WITT
- Zionsville, Indiana; United States;
- Broadcast area: Indianapolis, Indiana
- Frequency: 91.9 MHz

Programming
- Format: Community

Ownership
- Owner: Kids First Incorporated

Technical information
- Licensing authority: FCC
- Facility ID: 91740
- Class: A
- ERP: 6,000 watts
- HAAT: 90.5 meters (297 ft)
- Transmitter coordinates: 40°00′14″N 86°28′14″W﻿ / ﻿40.00389°N 86.47056°W

Links
- Public license information: Public file; LMS;
- Website: 919witt.org

= WITT (FM) =

WITT (91.9 FM) is a non-commercial educational radio station licensed to Zionsville, Indiana, United States. The station is owned by Kids First Incorporated. WITT airs a community radio format.

==History==
Almost nine years after their initial application was filed in September 1998, this station received its original construction permit from the Federal Communications Commission on May 30, 2007. The new station was assigned the call letters WITT by the FCC on June 7, 2007. Regular broadcast operations began in June 2009.

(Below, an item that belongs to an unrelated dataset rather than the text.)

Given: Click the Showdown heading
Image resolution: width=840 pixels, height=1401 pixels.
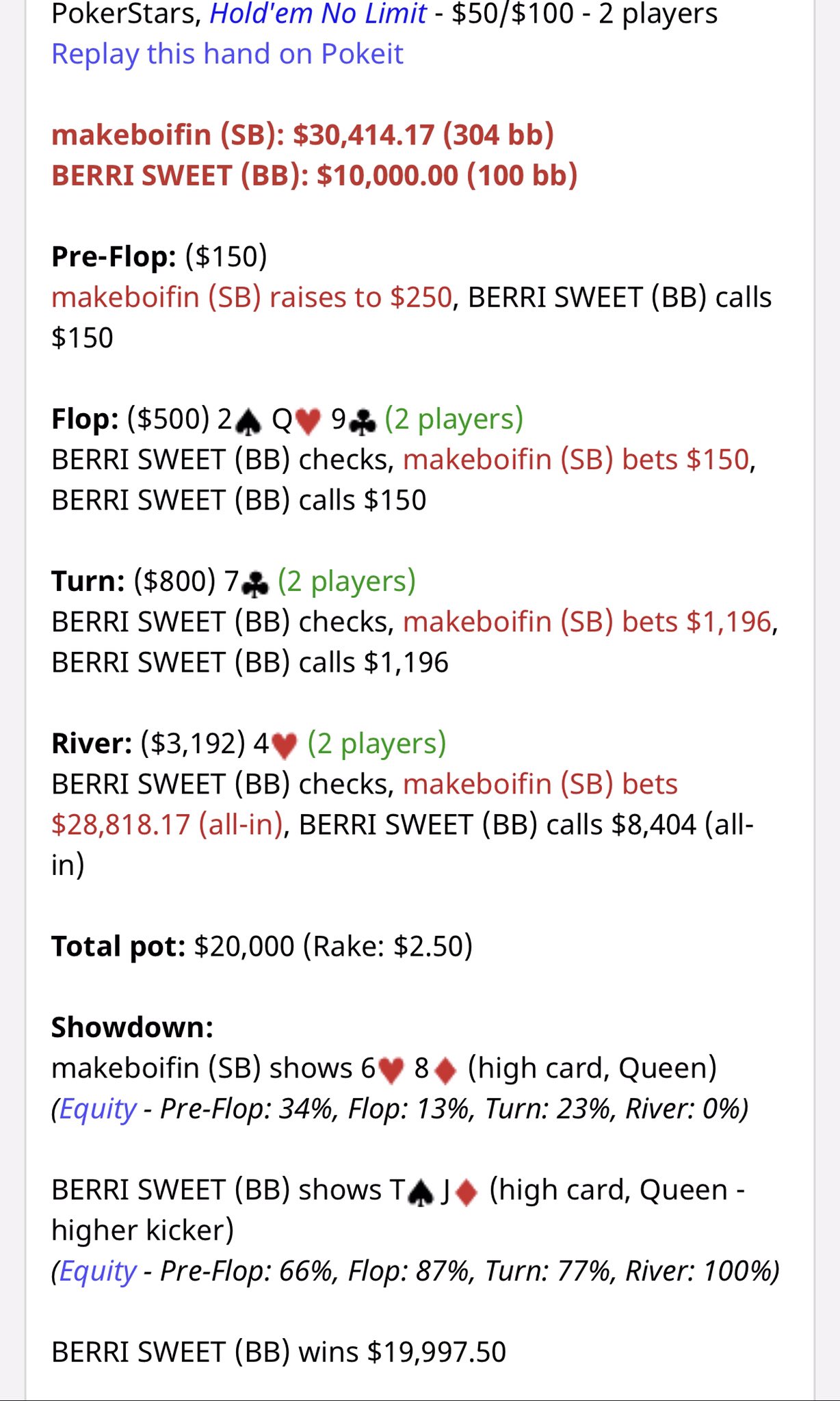Looking at the screenshot, I should point(133,1027).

WITT employs a unique format-less, format; in essence its programming is widely varied and ever changing. In addition, WITT encourages local listeners to produce shows for broadcast as well as airs programming from throughout the world. WITT is non-commercial station which relies on listener financial support as well as donations by various corporations. WITT has no paid-employees, as all work at the station is done on a volunteer basis. WITT was operated largely by its General Manager Jim Walsh until his death in April 2023 and today is operated by several of the station's board of directors and key volunteers.